» Written instruction:
Gather every line of the records below that contains the word "Task", copying each one in full. Treat uppercase and lowercase letters as different.

» Given records:
------------------------------------------------------------------------

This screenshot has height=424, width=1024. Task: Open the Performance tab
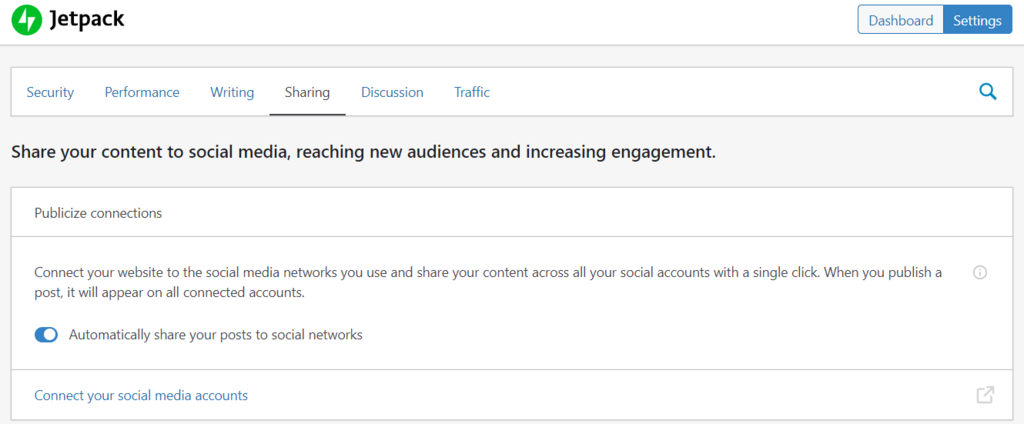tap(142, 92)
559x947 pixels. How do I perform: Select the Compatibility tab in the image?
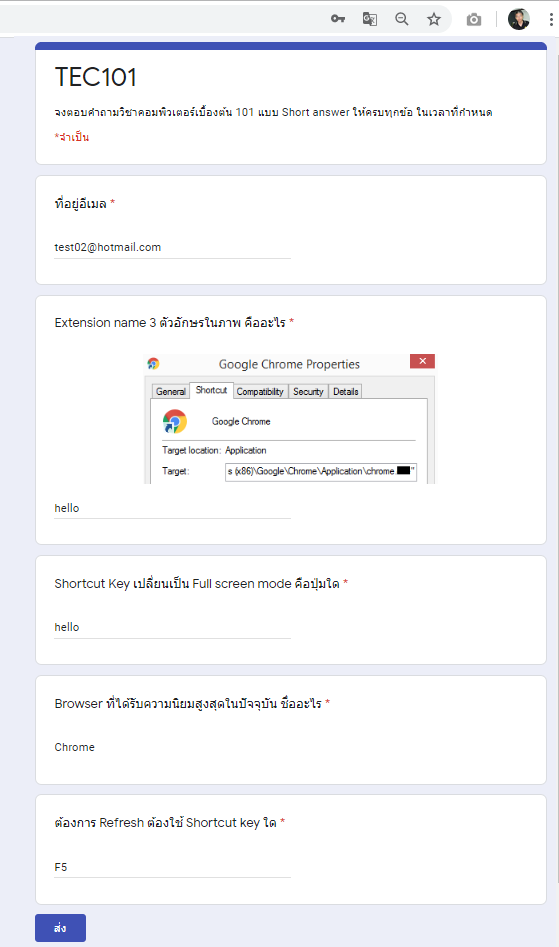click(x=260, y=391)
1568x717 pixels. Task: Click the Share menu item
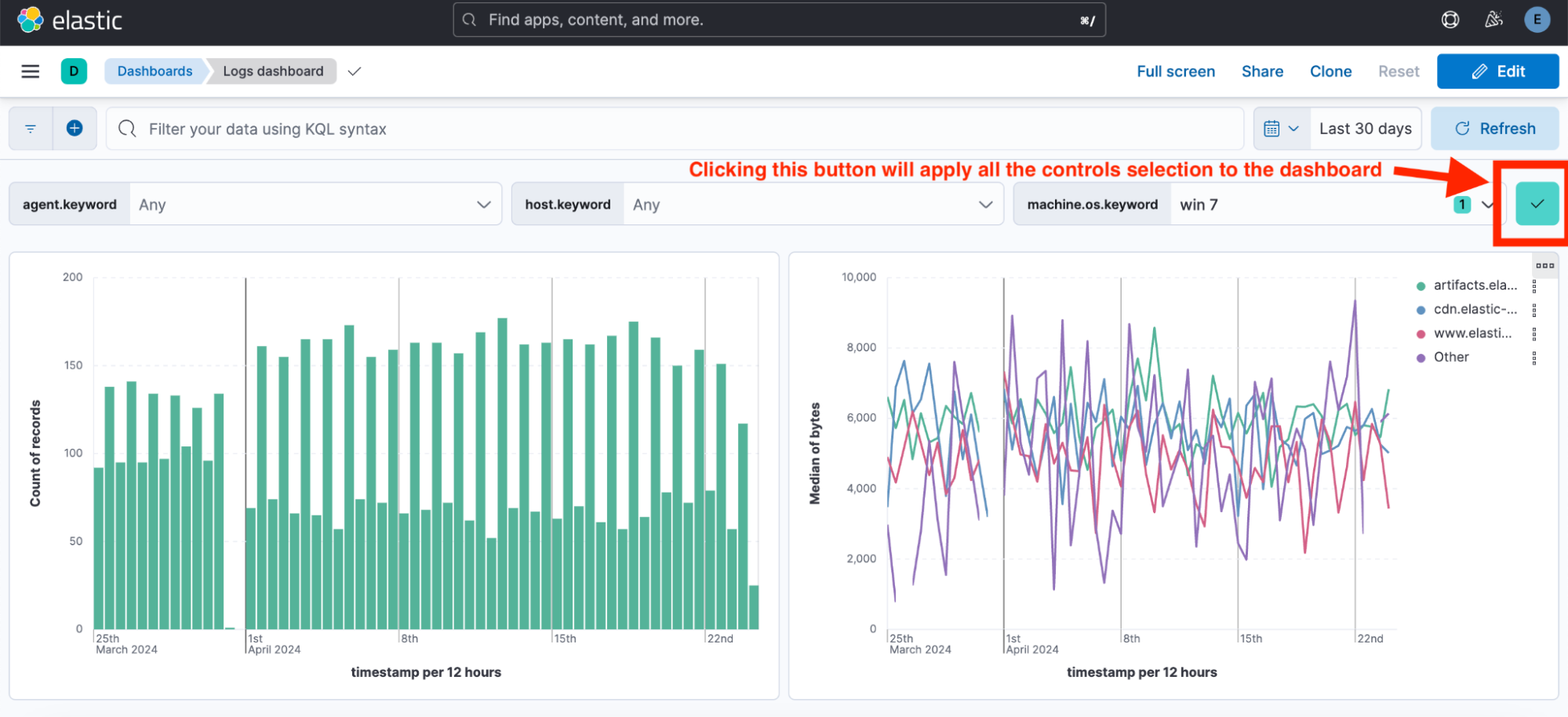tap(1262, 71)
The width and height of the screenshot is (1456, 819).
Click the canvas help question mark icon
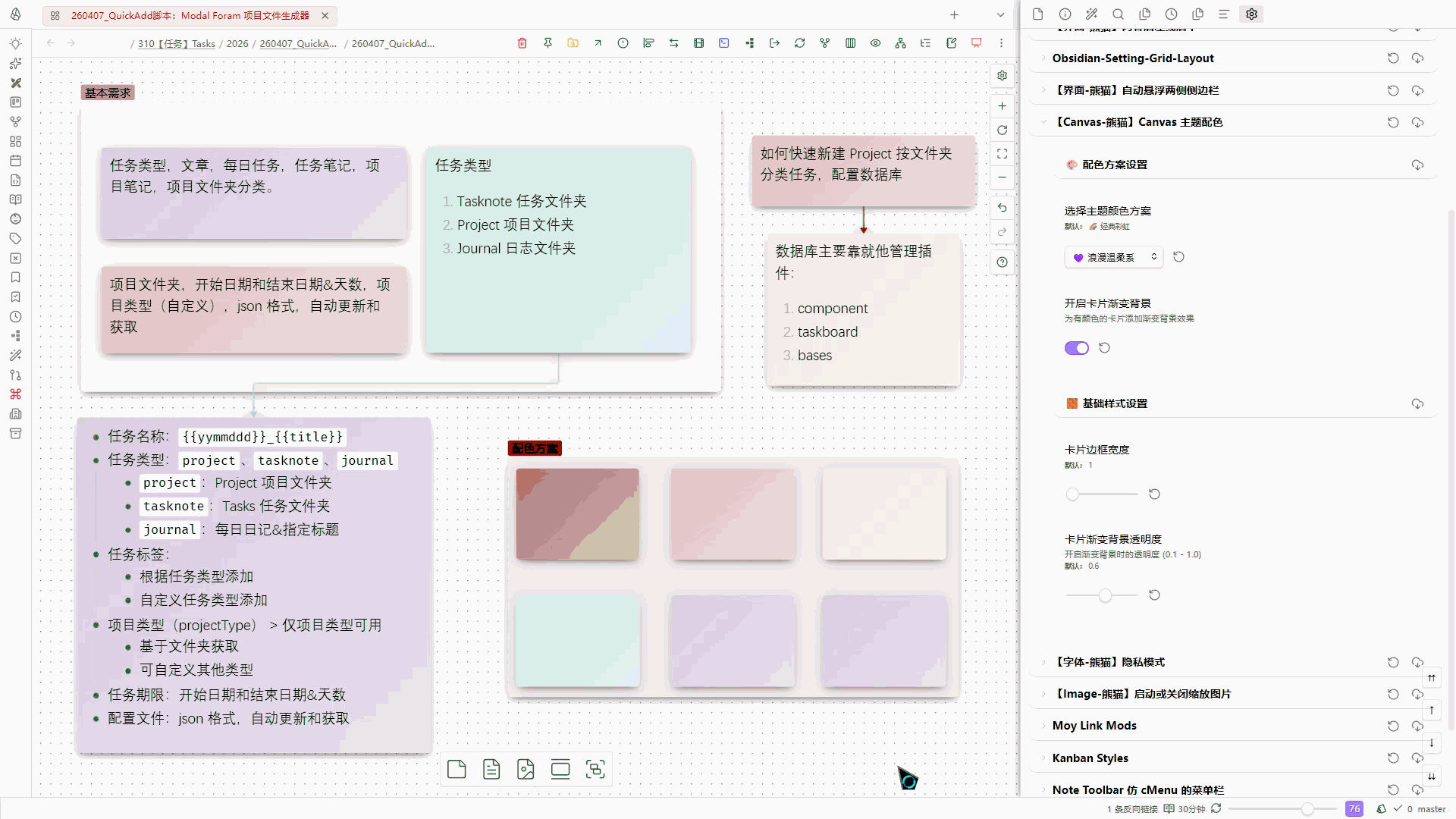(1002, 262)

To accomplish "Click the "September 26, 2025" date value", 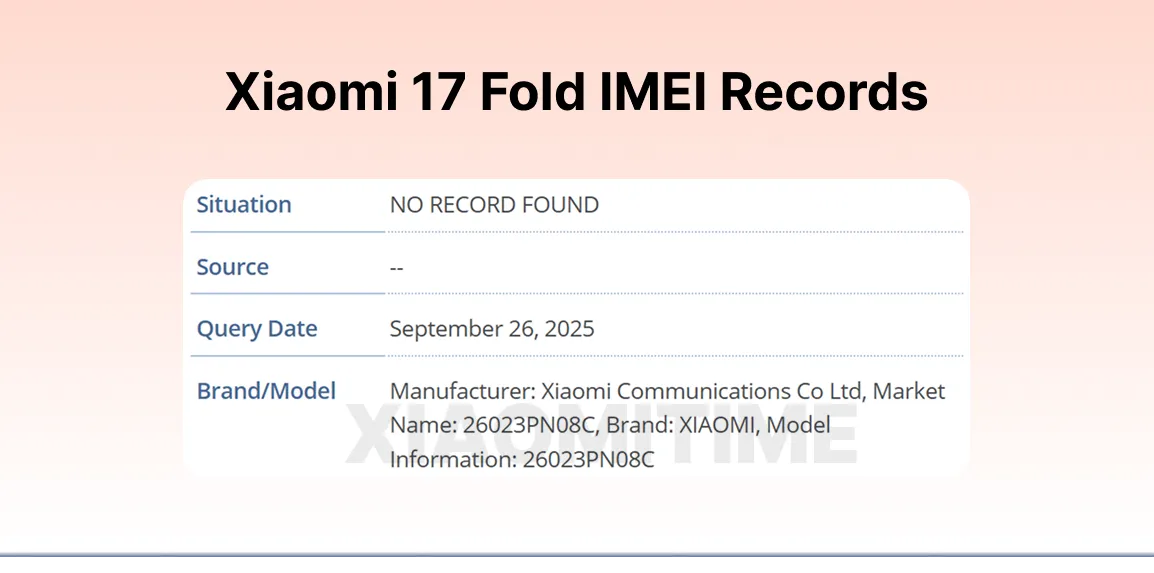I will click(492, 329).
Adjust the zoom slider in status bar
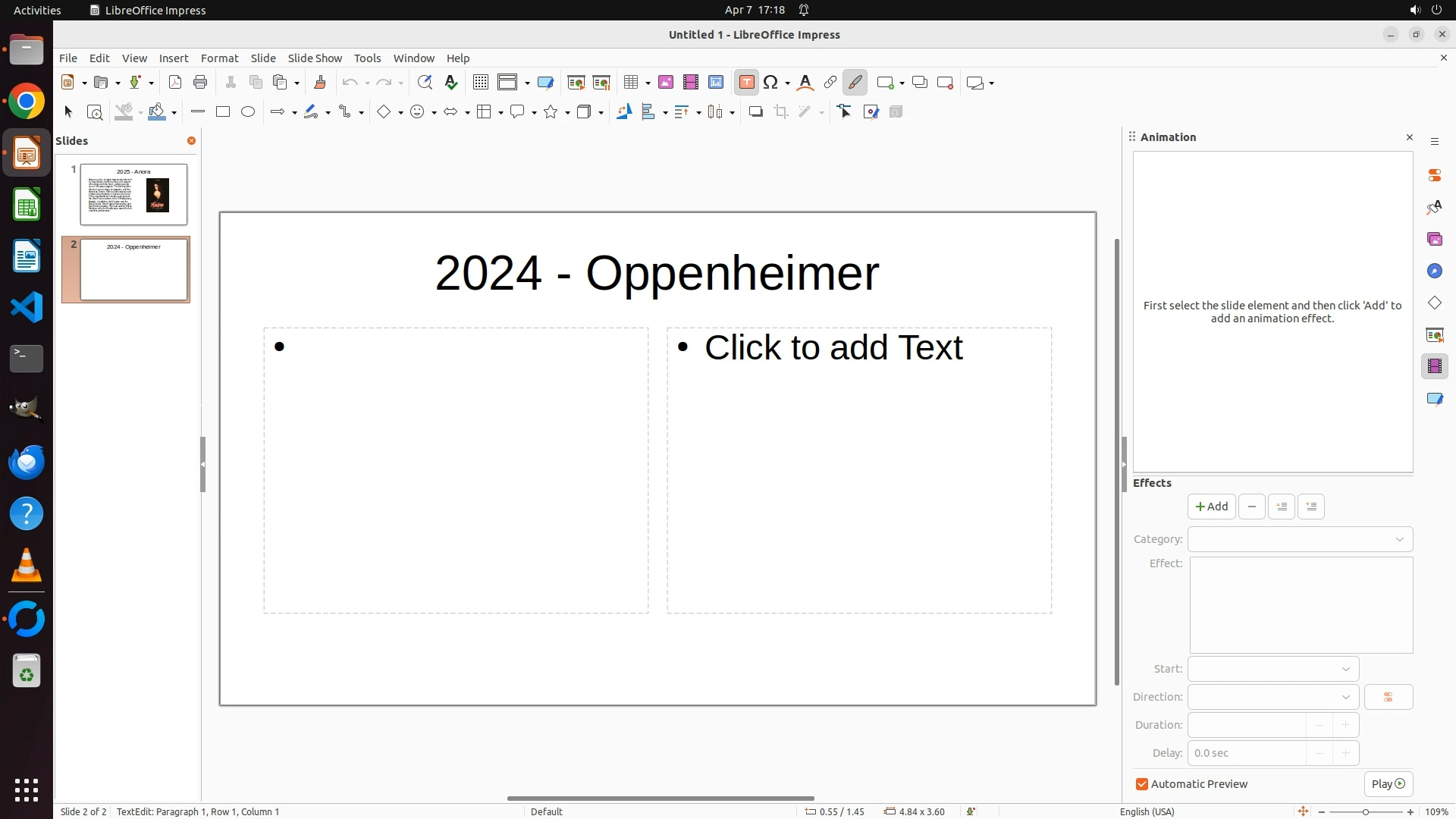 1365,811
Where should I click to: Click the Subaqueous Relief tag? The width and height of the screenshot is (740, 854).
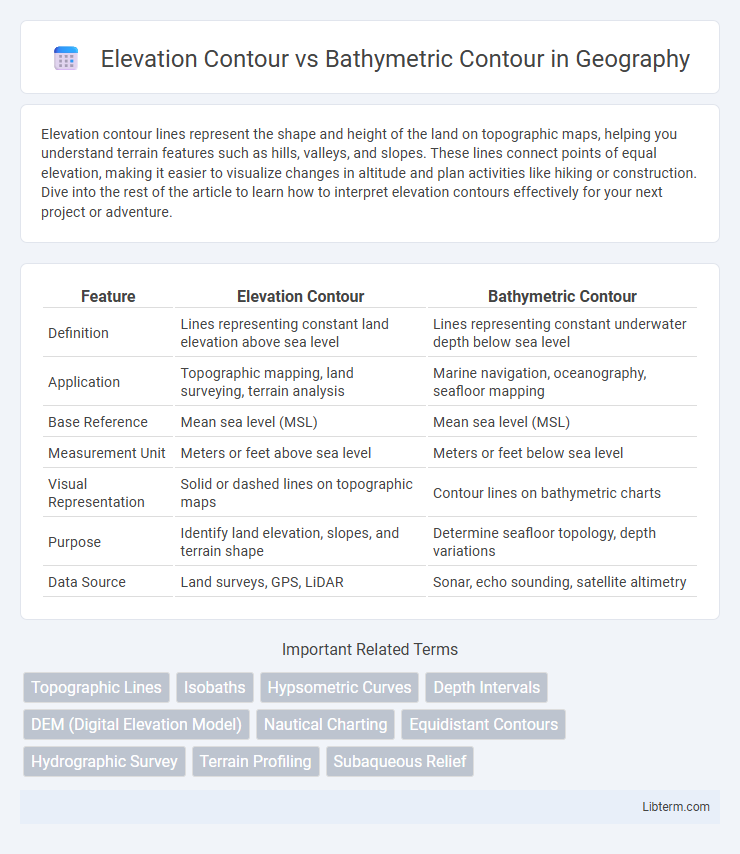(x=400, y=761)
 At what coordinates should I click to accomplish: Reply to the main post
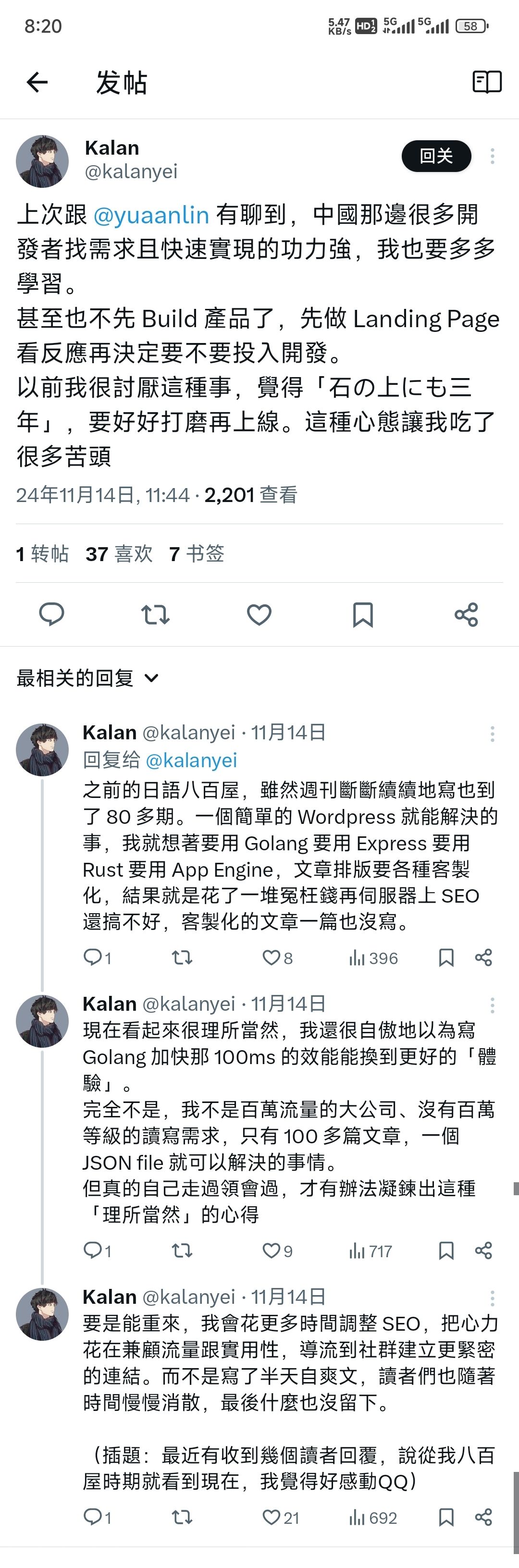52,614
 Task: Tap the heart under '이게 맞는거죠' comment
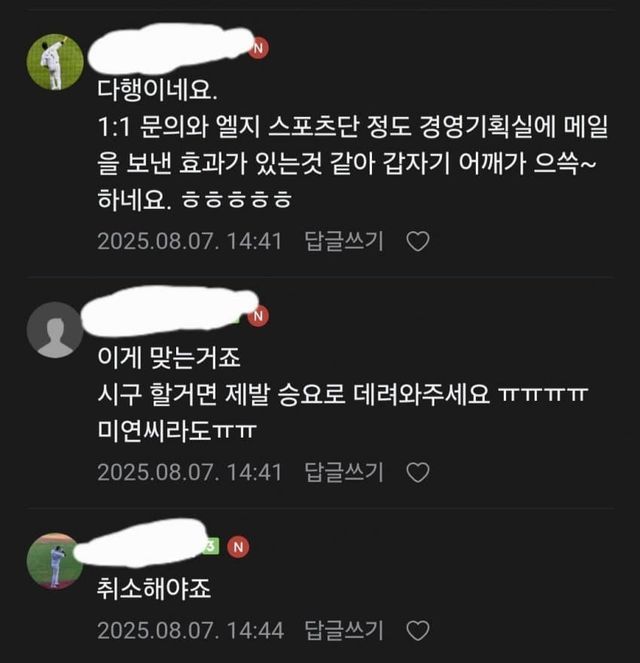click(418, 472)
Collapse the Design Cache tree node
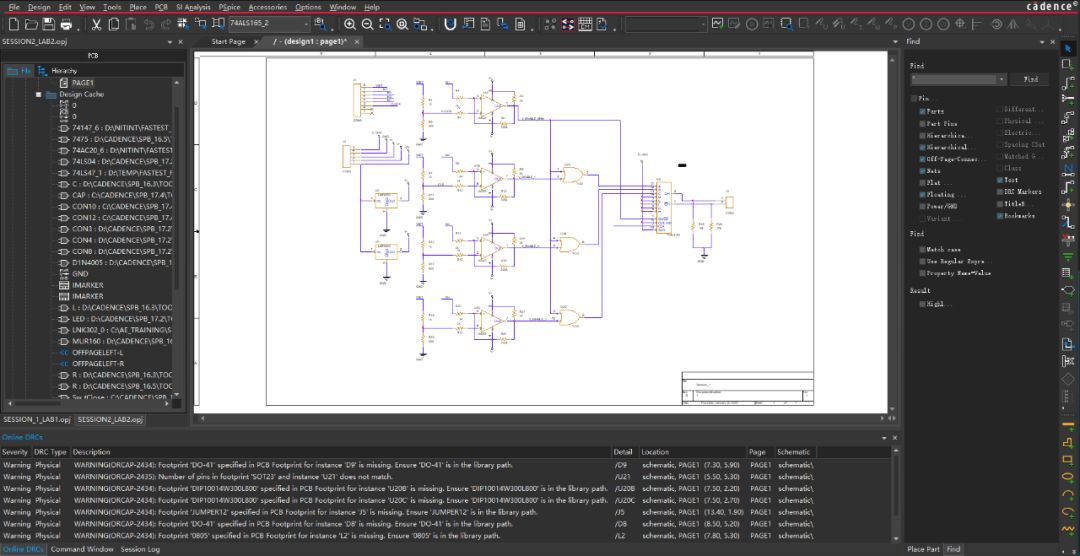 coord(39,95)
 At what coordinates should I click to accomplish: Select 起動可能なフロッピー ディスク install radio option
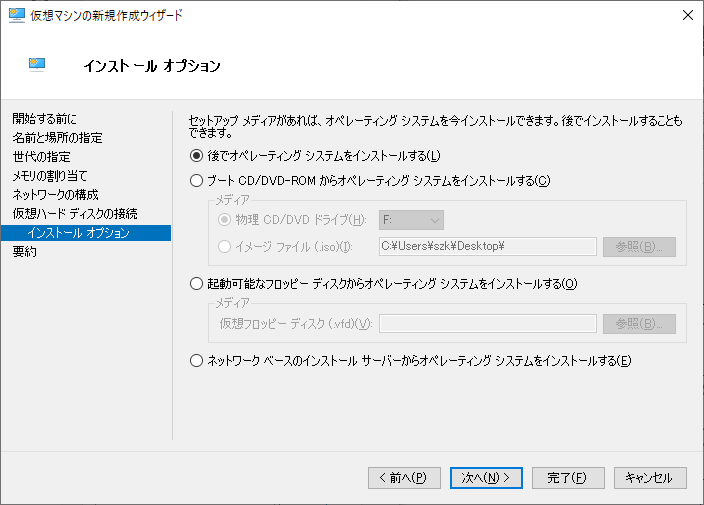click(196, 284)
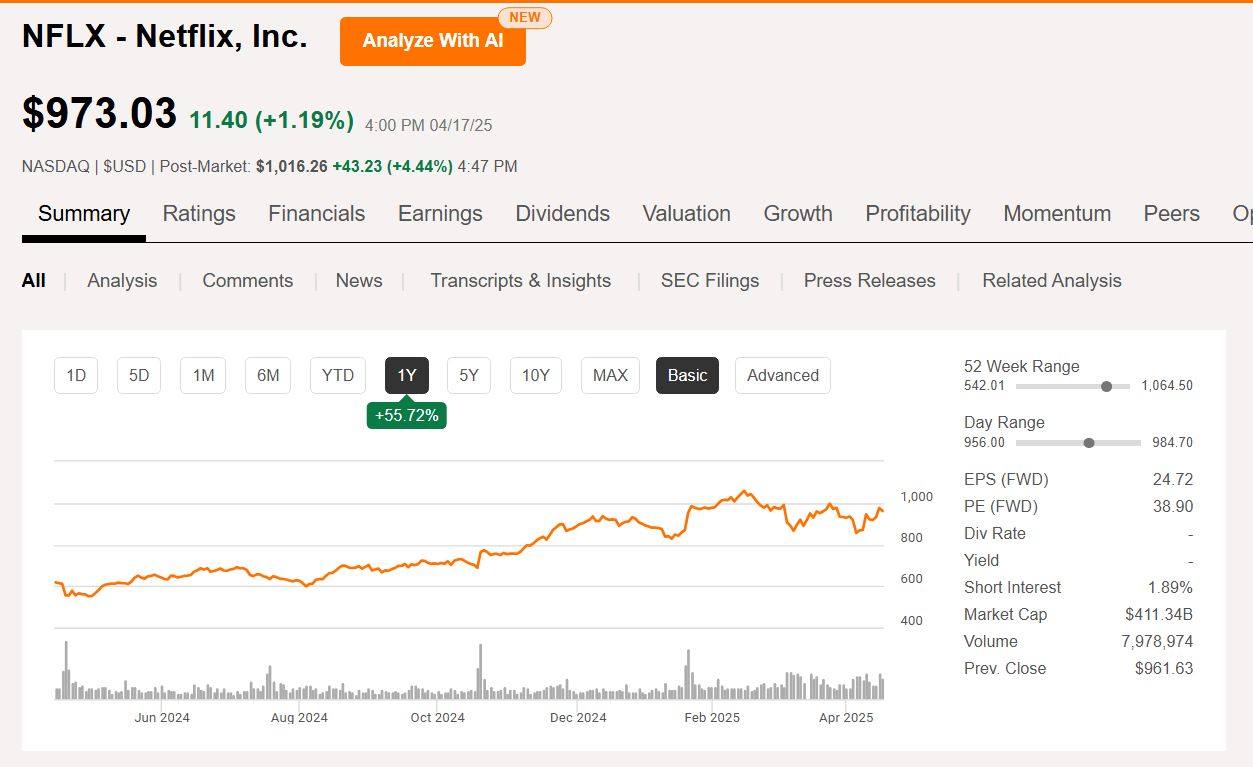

------------------------------------------------------------------------

» Reply to the exercise:
This screenshot has height=424, width=1024. Task: Open the Performance tab
1568x717 pixels. Task: Click the Share menu item
 Task: Tap the heart under '이게 맞는거죠' comment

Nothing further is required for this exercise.